▸ **Task goal**
Every entry below should be printed again exactly as it reads.

Dataset entries
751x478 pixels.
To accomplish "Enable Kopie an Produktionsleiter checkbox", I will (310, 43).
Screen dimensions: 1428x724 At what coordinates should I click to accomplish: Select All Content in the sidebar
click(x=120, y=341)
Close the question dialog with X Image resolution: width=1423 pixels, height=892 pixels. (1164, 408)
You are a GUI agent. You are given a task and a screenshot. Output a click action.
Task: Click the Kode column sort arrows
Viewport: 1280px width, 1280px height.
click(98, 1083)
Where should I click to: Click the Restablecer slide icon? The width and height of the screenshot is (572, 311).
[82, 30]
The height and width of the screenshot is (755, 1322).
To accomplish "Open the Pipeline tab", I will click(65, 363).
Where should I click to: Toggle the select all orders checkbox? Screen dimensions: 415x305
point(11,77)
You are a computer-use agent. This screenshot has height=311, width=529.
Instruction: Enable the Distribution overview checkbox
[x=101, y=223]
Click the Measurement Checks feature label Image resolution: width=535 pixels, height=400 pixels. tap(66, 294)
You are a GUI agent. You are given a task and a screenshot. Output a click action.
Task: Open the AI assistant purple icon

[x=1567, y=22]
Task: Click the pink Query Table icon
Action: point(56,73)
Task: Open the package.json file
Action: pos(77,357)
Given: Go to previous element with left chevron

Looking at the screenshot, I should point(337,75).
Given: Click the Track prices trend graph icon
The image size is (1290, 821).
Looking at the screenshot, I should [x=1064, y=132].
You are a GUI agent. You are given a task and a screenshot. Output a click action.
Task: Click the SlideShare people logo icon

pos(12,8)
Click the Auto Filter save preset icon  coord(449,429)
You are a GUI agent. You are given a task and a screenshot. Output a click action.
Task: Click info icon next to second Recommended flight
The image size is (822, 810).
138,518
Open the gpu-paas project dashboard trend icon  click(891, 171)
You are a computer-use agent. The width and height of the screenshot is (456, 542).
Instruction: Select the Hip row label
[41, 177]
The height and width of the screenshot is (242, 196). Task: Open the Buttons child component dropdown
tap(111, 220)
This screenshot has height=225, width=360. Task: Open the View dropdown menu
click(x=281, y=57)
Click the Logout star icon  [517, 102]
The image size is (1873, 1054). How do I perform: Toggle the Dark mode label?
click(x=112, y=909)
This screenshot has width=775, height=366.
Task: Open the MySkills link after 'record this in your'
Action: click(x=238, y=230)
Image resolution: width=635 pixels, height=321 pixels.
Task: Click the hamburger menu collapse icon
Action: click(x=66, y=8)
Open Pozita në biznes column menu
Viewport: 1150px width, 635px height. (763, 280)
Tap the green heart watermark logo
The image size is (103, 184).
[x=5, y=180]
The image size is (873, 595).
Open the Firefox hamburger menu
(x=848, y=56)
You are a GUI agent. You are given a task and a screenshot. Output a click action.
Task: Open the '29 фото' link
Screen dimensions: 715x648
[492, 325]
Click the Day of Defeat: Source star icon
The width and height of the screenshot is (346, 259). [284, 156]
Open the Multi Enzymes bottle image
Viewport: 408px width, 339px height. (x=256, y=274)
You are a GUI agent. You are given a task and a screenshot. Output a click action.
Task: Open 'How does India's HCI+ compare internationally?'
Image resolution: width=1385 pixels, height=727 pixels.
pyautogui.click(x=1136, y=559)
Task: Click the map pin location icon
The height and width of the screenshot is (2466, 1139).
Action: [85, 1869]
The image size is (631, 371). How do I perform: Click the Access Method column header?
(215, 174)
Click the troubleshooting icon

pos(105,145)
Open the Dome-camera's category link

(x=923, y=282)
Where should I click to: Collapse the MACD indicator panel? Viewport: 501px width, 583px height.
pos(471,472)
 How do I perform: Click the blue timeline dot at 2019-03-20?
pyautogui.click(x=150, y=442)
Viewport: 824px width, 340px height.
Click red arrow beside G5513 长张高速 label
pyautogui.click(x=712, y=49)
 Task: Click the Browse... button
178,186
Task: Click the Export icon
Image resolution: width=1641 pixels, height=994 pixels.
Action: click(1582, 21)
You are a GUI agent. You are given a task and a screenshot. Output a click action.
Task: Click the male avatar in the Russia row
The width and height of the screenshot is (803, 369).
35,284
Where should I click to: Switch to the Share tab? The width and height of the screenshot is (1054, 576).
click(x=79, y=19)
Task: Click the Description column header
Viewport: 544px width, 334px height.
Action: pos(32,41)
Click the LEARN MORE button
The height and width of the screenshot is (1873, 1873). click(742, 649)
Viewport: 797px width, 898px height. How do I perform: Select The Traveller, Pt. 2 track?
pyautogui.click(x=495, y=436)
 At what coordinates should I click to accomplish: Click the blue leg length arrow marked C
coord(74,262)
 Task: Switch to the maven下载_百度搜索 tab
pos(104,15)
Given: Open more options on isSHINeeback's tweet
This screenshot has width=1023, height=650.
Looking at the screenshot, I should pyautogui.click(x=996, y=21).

▸ **Task output**
751x478 pixels.
To accomplish "Enable Kopie an Produktionsleiter checkbox", I will (310, 43).
Screen dimensions: 1428x724 At what coordinates should I click to accomplish: Select All Content in the sidebar
click(x=120, y=341)
Close the question dialog with X Image resolution: width=1423 pixels, height=892 pixels. (1164, 408)
You are a GUI agent. You are given a task and a screenshot. Output a click action.
Task: Click the Kode column sort arrows
Viewport: 1280px width, 1280px height.
click(98, 1083)
Where should I click to: Click the Restablecer slide icon? The width and height of the screenshot is (572, 311).
[82, 30]
The height and width of the screenshot is (755, 1322).
To accomplish "Open the Pipeline tab", I will click(65, 363).
Where should I click to: Toggle the select all orders checkbox? Screen dimensions: 415x305
point(11,77)
You are a computer-use agent. This screenshot has height=311, width=529.
Instruction: Enable the Distribution overview checkbox
[x=101, y=223]
Click the Measurement Checks feature label Image resolution: width=535 pixels, height=400 pixels. tap(66, 294)
You are a GUI agent. You are given a task and a screenshot. Output a click action.
Task: Open the AI assistant purple icon

[x=1567, y=22]
Task: Click the pink Query Table icon
Action: point(56,73)
Task: Open the package.json file
Action: pos(77,357)
Given: Go to previous element with left chevron

Looking at the screenshot, I should point(337,75).
Given: Click the Track prices trend graph icon
The image size is (1290, 821).
Looking at the screenshot, I should [x=1064, y=132].
You are a GUI agent. You are given a task and a screenshot. Output a click action.
Task: Click the SlideShare people logo icon

pos(12,8)
Click the Auto Filter save preset icon  coord(449,429)
You are a GUI agent. You are given a task and a screenshot. Output a click action.
Task: Click info icon next to second Recommended flight
The image size is (822, 810).
138,518
Open the gpu-paas project dashboard trend icon  click(891, 171)
You are a computer-use agent. The width and height of the screenshot is (456, 542).
Instruction: Select the Hip row label
[41, 177]
The height and width of the screenshot is (242, 196). Task: Open the Buttons child component dropdown
tap(111, 220)
This screenshot has height=225, width=360. Task: Open the View dropdown menu
click(x=281, y=57)
Click the Logout star icon  [517, 102]
The image size is (1873, 1054). How do I perform: Toggle the Dark mode label?
click(x=112, y=909)
This screenshot has width=775, height=366.
Task: Open the MySkills link after 'record this in your'
Action: click(x=238, y=230)
Image resolution: width=635 pixels, height=321 pixels.
Task: Click the hamburger menu collapse icon
Action: click(x=66, y=8)
Open Pozita në biznes column menu
Viewport: 1150px width, 635px height. (763, 280)
Tap the green heart watermark logo
The image size is (103, 184).
[x=5, y=180]
The image size is (873, 595).
Open the Firefox hamburger menu
(x=848, y=56)
You are a GUI agent. You are given a task and a screenshot. Output a click action.
Task: Open the '29 фото' link
Screen dimensions: 715x648
[492, 325]
Click the Day of Defeat: Source star icon
The width and height of the screenshot is (346, 259). [284, 156]
Open the Multi Enzymes bottle image
Viewport: 408px width, 339px height. (x=256, y=274)
You are a GUI agent. You are given a task and a screenshot. Output a click action.
Task: Open 'How does India's HCI+ compare internationally?'
Image resolution: width=1385 pixels, height=727 pixels.
pyautogui.click(x=1136, y=559)
Task: Click the map pin location icon
The height and width of the screenshot is (2466, 1139).
Action: [85, 1869]
The image size is (631, 371). How do I perform: Click the Access Method column header?
(215, 174)
Click the troubleshooting icon

pos(105,145)
Open the Dome-camera's category link

(x=923, y=282)
Where should I click to: Collapse the MACD indicator panel? Viewport: 501px width, 583px height.
pos(471,472)
 How do I perform: Click the blue timeline dot at 2019-03-20?
pyautogui.click(x=150, y=442)
Viewport: 824px width, 340px height.
Click red arrow beside G5513 长张高速 label
pyautogui.click(x=712, y=49)
 Task: Click the Browse... button
178,186
Task: Click the Export icon
Image resolution: width=1641 pixels, height=994 pixels.
Action: click(1582, 21)
You are a GUI agent. You are given a task and a screenshot. Output a click action.
Task: Click the male avatar in the Russia row
The width and height of the screenshot is (803, 369).
35,284
Where should I click to: Switch to the Share tab? The width and height of the screenshot is (1054, 576).
click(x=79, y=19)
Task: Click the Description column header
Viewport: 544px width, 334px height.
Action: pos(32,41)
Click the LEARN MORE button
The height and width of the screenshot is (1873, 1873). click(742, 649)
Viewport: 797px width, 898px height. How do I perform: Select The Traveller, Pt. 2 track?
pyautogui.click(x=495, y=436)
 At what coordinates should I click to accomplish: Click the blue leg length arrow marked C
coord(74,262)
 Task: Switch to the maven下载_百度搜索 tab
pos(104,15)
Given: Open more options on isSHINeeback's tweet
This screenshot has width=1023, height=650.
Looking at the screenshot, I should pyautogui.click(x=996, y=21).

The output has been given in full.